The US economy is growing at a steady pace, but there are potential threats that could affect it, according to the University of California Los Angeles Anderson Forecast second-quarter report for 2018.

Those threats include a trade war with US trading partners; uncertainties in Italian politics and their potential impact on the Eurozone; the potential withdrawal from NAFTA; and the likely victory of Andres Manuel Lopez Obredor in the July Mexican presidential elections.

Trade war was the biggest risk.

“A trade war implies higher tariffs and nontariff barriers that work as a tax on the American people that would raise prices and restrict output,” UCLA Anderson Forecast Senior Economist David Shulman wrote. “That is hardly the recipe for economic growth.”

The report expects US real gross domestic product to reach 3% for the balance of the year, but it will dip 2% in 2019 and 1% in 2020.
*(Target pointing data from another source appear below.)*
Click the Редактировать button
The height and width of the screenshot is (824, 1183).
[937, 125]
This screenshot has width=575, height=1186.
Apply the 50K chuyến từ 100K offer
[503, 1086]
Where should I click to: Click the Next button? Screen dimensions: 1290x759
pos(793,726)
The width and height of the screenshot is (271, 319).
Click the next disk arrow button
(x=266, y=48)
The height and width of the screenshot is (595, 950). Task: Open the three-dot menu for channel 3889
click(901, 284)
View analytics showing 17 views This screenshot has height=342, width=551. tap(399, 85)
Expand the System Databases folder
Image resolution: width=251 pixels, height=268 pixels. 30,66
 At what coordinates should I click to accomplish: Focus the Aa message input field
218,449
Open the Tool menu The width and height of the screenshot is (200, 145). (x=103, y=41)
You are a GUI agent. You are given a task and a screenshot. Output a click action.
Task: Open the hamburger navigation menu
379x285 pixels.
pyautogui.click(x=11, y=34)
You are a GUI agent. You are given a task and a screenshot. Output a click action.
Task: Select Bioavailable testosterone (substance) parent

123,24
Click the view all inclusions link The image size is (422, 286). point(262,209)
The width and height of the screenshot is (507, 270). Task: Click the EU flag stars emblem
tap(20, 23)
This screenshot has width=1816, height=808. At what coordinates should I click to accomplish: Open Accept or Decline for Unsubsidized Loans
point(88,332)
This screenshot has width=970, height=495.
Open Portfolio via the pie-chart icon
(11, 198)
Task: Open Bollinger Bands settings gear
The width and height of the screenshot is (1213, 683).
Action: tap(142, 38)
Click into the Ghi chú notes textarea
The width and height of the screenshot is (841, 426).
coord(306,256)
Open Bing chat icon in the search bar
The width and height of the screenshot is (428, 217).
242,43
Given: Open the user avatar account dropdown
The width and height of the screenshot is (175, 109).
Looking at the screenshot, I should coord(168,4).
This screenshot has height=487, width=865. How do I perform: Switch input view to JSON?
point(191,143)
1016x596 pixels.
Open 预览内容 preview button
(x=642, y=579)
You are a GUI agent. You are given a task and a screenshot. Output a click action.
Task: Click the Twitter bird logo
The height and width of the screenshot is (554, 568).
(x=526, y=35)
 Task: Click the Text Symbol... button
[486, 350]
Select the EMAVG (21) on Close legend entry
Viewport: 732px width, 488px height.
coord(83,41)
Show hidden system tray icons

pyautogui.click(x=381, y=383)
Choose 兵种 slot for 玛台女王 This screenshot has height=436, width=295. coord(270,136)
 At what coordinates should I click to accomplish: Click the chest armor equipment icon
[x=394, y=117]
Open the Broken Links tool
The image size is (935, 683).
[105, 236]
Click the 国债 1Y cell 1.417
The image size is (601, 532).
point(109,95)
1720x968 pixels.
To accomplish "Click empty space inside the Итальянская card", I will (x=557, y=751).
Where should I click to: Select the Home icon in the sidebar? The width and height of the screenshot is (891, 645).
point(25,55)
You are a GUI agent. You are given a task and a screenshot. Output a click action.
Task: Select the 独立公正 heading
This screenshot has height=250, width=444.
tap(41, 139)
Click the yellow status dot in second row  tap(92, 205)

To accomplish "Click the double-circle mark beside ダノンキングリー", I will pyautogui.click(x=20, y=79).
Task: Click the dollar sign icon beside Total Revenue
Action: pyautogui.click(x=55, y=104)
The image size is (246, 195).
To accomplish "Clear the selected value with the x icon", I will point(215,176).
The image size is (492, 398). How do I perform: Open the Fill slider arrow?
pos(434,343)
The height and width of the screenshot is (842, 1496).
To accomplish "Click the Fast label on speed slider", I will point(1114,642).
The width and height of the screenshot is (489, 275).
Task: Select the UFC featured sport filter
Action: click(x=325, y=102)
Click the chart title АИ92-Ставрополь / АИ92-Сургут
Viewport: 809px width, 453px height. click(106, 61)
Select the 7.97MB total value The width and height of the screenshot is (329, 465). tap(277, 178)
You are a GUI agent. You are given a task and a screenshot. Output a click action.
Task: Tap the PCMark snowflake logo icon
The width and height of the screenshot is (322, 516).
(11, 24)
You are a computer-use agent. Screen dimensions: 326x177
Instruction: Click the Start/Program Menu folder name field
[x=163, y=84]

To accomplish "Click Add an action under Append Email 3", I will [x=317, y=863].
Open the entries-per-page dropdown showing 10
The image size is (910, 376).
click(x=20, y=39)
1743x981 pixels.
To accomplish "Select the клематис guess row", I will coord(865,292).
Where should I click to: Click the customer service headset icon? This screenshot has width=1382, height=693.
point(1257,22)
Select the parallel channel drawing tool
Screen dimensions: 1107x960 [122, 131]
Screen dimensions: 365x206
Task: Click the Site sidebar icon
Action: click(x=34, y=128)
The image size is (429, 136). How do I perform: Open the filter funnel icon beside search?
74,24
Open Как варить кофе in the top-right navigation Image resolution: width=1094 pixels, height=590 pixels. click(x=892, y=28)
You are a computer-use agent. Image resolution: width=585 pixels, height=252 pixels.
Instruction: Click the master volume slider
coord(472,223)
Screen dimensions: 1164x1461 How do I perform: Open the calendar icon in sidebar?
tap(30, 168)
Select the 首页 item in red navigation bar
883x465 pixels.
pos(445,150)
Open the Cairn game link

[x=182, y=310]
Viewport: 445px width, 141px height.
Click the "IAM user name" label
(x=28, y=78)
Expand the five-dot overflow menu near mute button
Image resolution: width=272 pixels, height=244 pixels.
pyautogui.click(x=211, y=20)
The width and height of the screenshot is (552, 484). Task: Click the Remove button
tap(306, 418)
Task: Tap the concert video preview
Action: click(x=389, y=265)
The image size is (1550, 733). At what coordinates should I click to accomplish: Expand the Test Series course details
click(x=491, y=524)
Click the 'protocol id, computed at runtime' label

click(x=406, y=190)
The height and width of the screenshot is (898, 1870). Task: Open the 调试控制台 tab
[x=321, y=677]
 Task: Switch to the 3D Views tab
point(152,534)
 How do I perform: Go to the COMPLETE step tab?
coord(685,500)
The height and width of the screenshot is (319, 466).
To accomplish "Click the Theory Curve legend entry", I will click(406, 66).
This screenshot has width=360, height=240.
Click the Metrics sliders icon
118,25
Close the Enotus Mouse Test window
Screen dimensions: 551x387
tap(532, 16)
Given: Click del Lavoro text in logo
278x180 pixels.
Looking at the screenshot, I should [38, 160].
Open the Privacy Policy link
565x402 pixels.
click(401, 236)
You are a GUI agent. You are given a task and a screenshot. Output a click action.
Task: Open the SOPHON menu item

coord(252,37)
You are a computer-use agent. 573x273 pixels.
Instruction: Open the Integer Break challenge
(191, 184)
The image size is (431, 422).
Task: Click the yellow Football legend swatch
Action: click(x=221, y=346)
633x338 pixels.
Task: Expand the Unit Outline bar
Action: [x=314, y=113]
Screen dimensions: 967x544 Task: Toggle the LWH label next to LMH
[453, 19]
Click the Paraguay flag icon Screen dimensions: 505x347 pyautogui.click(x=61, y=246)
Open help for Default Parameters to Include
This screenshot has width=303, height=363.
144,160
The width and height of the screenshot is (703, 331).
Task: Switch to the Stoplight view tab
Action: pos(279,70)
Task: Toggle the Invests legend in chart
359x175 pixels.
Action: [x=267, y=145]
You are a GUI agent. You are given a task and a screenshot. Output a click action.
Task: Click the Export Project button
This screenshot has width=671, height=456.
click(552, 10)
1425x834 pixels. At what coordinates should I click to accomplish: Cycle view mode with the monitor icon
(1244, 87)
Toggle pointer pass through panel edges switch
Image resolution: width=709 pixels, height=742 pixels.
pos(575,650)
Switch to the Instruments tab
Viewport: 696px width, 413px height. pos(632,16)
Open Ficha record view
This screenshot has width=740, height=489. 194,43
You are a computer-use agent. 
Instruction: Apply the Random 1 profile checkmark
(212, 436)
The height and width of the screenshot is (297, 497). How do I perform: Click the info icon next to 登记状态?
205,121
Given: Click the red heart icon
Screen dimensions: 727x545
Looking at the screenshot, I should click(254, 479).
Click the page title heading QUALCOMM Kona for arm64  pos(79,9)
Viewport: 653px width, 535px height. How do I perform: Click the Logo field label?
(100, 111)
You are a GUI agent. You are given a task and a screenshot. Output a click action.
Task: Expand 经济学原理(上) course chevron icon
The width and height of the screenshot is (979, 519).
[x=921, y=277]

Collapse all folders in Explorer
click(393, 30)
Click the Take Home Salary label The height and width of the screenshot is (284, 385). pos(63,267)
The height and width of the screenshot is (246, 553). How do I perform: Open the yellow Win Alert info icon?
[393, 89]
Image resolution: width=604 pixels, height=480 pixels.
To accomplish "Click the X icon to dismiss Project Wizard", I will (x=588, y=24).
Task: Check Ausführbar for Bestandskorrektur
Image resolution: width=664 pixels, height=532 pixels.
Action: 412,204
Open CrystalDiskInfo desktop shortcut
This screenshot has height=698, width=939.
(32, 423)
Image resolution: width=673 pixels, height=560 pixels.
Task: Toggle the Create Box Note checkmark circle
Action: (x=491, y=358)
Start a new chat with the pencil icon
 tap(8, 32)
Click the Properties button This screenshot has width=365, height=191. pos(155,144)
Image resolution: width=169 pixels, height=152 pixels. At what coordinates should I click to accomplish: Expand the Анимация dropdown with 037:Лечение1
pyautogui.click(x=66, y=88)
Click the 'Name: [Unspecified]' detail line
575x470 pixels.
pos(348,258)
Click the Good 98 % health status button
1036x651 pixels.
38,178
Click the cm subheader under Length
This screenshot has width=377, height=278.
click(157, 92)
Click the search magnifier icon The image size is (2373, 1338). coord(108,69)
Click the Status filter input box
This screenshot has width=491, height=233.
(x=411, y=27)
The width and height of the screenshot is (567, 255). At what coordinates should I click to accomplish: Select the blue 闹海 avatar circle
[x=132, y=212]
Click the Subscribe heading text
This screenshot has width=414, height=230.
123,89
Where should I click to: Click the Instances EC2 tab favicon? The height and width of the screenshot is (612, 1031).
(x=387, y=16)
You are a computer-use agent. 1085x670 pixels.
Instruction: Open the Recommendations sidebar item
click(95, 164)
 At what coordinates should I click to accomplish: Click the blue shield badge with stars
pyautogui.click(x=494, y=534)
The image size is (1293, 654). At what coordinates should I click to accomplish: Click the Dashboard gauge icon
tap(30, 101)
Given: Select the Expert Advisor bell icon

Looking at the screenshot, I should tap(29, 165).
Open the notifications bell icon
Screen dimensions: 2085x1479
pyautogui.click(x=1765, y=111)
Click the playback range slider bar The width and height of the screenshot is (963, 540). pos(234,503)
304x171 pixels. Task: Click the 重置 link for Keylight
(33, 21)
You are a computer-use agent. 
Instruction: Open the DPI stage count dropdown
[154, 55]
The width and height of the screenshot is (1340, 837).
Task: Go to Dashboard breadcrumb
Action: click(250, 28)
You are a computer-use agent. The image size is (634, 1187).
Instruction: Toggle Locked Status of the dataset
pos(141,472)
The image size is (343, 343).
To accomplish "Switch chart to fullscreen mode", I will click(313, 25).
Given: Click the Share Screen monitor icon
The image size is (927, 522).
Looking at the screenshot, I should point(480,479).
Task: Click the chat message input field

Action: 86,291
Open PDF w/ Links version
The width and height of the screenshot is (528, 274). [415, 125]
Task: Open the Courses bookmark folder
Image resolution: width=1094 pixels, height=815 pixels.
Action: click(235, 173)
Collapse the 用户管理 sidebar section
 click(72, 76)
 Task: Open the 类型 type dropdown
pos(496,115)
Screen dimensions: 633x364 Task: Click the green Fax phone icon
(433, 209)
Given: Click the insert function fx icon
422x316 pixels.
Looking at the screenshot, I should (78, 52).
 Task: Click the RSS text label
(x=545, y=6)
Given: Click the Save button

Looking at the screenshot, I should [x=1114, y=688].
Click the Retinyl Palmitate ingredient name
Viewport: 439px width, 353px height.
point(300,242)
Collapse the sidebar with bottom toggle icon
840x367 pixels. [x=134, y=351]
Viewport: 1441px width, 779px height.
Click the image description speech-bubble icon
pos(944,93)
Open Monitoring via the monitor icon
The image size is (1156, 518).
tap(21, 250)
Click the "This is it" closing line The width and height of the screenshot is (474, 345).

In addition, the report noted that the current strong job growth, which averaged 200,000 per month last year, is not sustainable in a full-employment economy. It expects job growth to average 133,000 per month for the rest of this year and decline to 85,000 per month in 2019 and 60,000 per month in 2020.

Also, the US unemployment rate is expected to drop to 3.4% next year but rise to 3.8% by the end of 2020.

The US trade deficit could increase to $814 billion in 2020 from $622 billion in 2017 as the US consumes more than it produces and must borrow to fund an increasing federal budget deficit.